Fragmento proporcionado:
════

Tomando el título de la obra homónima clásica de Victor Hugo, como una referencia más impostada y caprichosa que genuina o vigente, Les Miserables abre con el júbilo de una Francia unida por el futbol aunque profundamente dividida en sus barrios por una fuerza policial bruta y de tintes fascistas.
Haciendo alusiones obvias a las fuerzas policiacas de Emmanuele Macron y la situación de la Francia urbana e inmigrante, la película del debutante Ladj Ly se congratula en los excesos violentos de sus múltiples trampas narrativas y artificio vacío –como el recurrente y hueco uso de tomas de drones–, para exponer, más que un problema del mundo contemporáneo, un problema del cine contemporáneo: ¿cómo transformar lo vigente en cinematográfico?
Rozando los abismos que tocó el año pasado Cafarnaum, de Nadine Labaki, con dos grados menos de vanidad. Es difícil decir si Les Miserables es torpe o arribista, aún con la mano efectiva de Ly: hábil narrador pero dudoso cronista.
Cuando una película, o su cineasta, dice que muestra “la verdad de…” en sus imágenes, lo más probable es que alguno esté mintiendo. O al menos distorsionando la realidad para traducirla a un lenguaje mediático, no periodístico y mucho menos cinematográfico.
Uno de los pocos aciertos de la película es citar a Víctor Hugo al final, afirmando que no existen malas hierbas ni personas malas, sólo malos cultivadores. Justo el caso para malos cineastas.

════

Tareas del ejercicio:
1. Reproduce el pasaje de la reseña sobre Les Miserables que empieza con “Cuando una película, o” y sigue hasta “mucho menos cinematográfico.”.
2. Según la reseña sobre Les Miserables, ¿qué afirma la cita de Victor Hugo que aparece al final de la película?

Entradas del conjunto de datos:

════

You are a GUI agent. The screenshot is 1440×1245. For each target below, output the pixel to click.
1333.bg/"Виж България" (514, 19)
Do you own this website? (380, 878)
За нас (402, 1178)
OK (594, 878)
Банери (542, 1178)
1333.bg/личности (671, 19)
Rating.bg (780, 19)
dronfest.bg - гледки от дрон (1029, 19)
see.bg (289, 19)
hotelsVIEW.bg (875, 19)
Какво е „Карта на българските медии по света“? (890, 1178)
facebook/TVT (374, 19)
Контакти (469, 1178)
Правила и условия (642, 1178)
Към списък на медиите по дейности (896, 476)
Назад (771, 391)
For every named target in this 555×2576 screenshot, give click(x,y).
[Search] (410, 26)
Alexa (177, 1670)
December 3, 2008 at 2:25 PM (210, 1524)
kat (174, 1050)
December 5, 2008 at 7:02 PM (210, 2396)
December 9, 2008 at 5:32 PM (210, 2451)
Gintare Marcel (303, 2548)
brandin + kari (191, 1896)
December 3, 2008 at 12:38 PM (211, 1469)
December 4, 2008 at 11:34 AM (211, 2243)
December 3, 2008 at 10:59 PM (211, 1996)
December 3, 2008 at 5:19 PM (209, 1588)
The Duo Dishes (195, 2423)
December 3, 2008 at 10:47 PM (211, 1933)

════

Soluciones:
1.
Cuando una película, o su cineasta, dice que muestra “la verdad de…” en sus imágenes, lo más probable es que alguno esté mintiendo. O al menos distorsionando la realidad para traducirla a un lenguaje mediático, no periodístico y mucho menos cinematográfico.

2. Que no existen malas hierbas ni personas malas, sólo malos cultivadores.